Tate Modern is Britain's new national museum of modern art. Housed in the former Bankside Power Station, Tate Modern displays the Tate collection of international modern art from 1900 to the present day, including major works by Dalì, Picasso, Matisse, Rothko and Warhol as well as contemporary work by artists such as Gilbert & George, Susan Hiller, and Sam Taylor-Wood.

Tate Modern stands at the heart of London, opposite St Paul's Cathedral. The building has been converted by Swiss architects Herzog & de Meuron, who have trasformed it while respecting the integrity of the original design. A new two-storey glass structure or lightbeam spanning the length of the roof provides natural light into the galleries on the top floors and  houses a stunning cafè offering outstanding views across London.

The Swiss Light, designed by Michael Craig Martin in collaboration with architects Herzog & de Meuron, illuminates the top of Tate Modern's chimney. A lightweight luminous roof, fabricated from translucent panels, at night this beacon is a unique addition to the London skyline.

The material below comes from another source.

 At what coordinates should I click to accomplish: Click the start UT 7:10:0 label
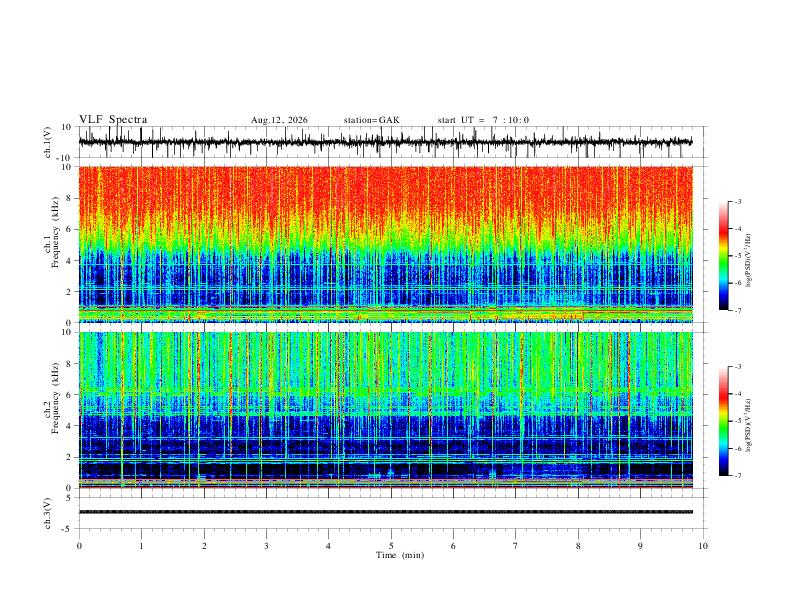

Tate Modern shows the Tate collection of modern art in a completely new way. Instead of the traditional chronological order, Collection 2001 is arranged in four groups, each of which spans the century. The displays show how landscape , still life, the nude and history painting have survived and been trasformed during the twentieth century and into the twenty-first. The themes cut across movements and disciplines, linking historic works with contemporary, and combining painting and sculpture with film, video and photography. They reveal how traditions have been confronted, rejected and extended by artists from the beginning of the century onwards. Each theme is arranged in a suite of galleries, and could make a complete visit on its own.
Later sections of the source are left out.